▶ [DOCUMENT PASSAGE]:
Referred to as the Kono statement, Japan issued the document in 1993 that admitted coercion tactics employed by the Japanese army and apologised for creating the frontline brothel system. Abe said he stood by the 1993 apology which was based on accepted documentation.
But, on Wednesday, the right-leaning ‘Yomiuri’ newspaper, the largest in the country, noted in an editorial: ‘’It is a natural course of action to revise the inaccurate Kono statement.”
The daily went on to say that what was behind the issuance of the statement was ‘’the government’s misjudgement – made under pressure from South Korea àthe government should not make the same diplomatic mistake in its response to the U.S. House resolution.”
According to experts the government is now determined to stop the passing of a resolution submitted to the U.S. House of Representatives by Democrat Michael Honda who, following Lee’s evidence, wants Japan to accept a non-binding resolution “to formally acknowledge, apologise and accept historical responsibility in a clear and unequivocal manner for its Imperial Armed Forces’ coercion of young women and girls into sexual slavery starting in the 1930s during its colonial and wartime occupation of Asia and the Pacific Islands.”
Chief Cabinet Secretary Yasuhisa Shiozaki told the Japanese press, last week, that the country is considering appropriate responses including publishing rebuttals against American media that have made reports not based on ‘’appropriate interpretation.”
At the heart of the latest uproar is Abe’s interpretation of “coercion”, which he has taken pains to define. In a “narrow sense” he is quoted in the Japanese media as saying, it means “bursting into women’s homes to abduct them” while in a broader context it could mean that women “did not want to go but were (forced) under the circumstances.”
Such complex statements, according to Setsuo Naganuma, a former journalist and expert on the issue, reveals a Japan refusing to come to terms with its dark war past. ‘’There is ample evidence to support the existence of the comfort woman system that forcibly kept women against their will to be sex slaves. Why must there be so many twists to this blatant abuse of human rights?” he asked.
Such manoeuvring has indeed, turned the comfort women issue into one of the bitterest disputes of Japan’s past war history.
In 1995, the semi-government Asian Women’s Fund was set up through private donations to support former sex slaves in South Korea, the Philippines and Taiwan and obtain for them personal letters of apology form Japanese prime ministers. The has paid out 1.7 billion yen ($14.6 million) to about 360 victims, but its term expires at the end of March.
‘’The Asian Women’s Fund expresses a sincere apology by the Japanese government to the former comfort women. By providing compensation and an official letter, Japan has done its best to take responsibility for the past,” said former prime minister, Tomichi Murayama, a socialist.
But critics say that Japan’s attempts at reconciliation have not been successful.
Lee, for example, is one former comfort woman who has refused funds, but rather wants a sincere apology from the government. Activists also say there are several more comfort women who follow Lee but the government has not released any names.
Abe has not gained much popularity through the latest uproar. ‘’Japan has already acknowledged its responsibility for establishing the comfort women system. Trying to meddle again with the explosive issue is not to Japan’s advantage today,” said Kanako Nakayama, 57, a librarian.
The ‘Asahi’ newspaper commented on Monday that ” the prime minister ignores free-falling approval ratings to pursue conservative reforms”. It added that Abe has ‘’cast off his pretence of moderation”.
A confused business manager Seishi Yoda, 65, said: ‘’ Japan has worked hard to build a strong economy and has shared its wealth to the benefit of other Asian countries. Comments denying its war responsibilities only negate the good will between Japan and Asia.”

▶ [EXERCISE]:
In the article about the Kono statement, what did Japan's 1993 document admit, and what did it apologize for? Nothing in the listing is needed.

▶ [RAW DATA]:
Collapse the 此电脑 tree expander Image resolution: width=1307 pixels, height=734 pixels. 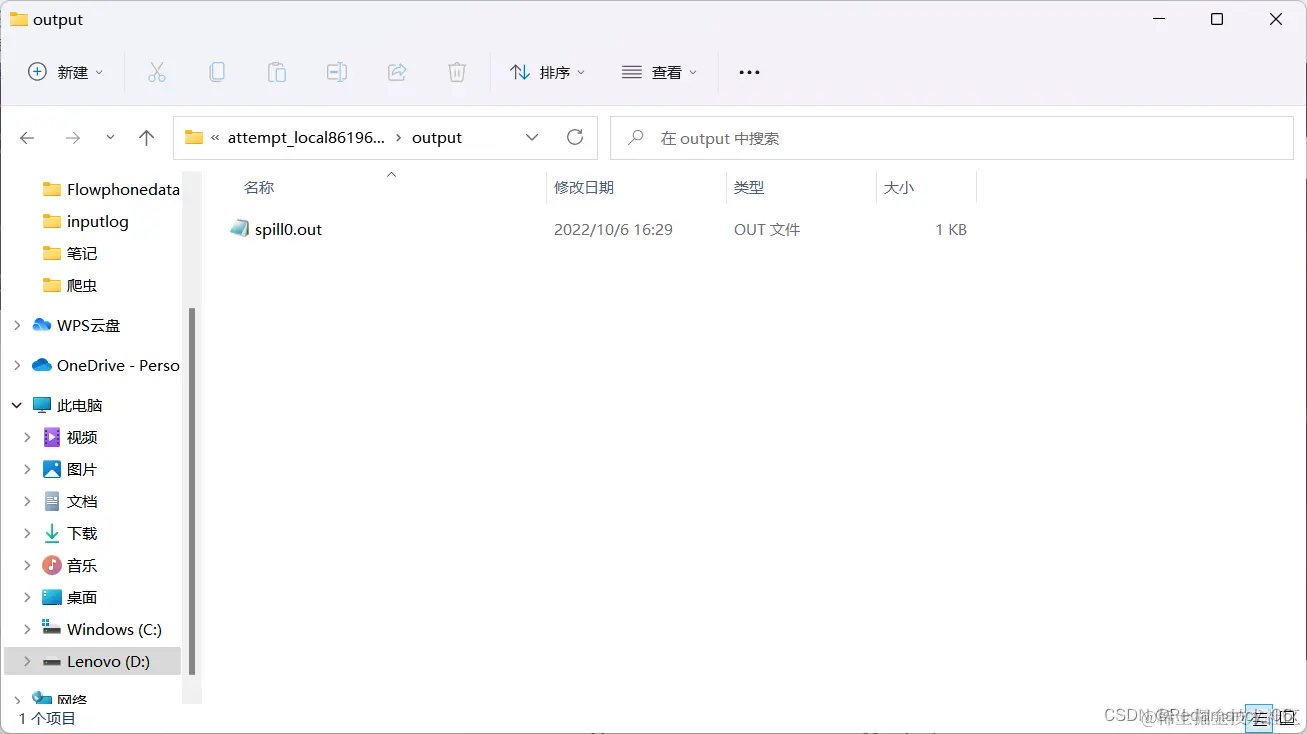16,404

▶ [RESULT OF THIS TASK]:
It admitted coercion tactics used by the Japanese army and apologized for creating the frontline brothel system.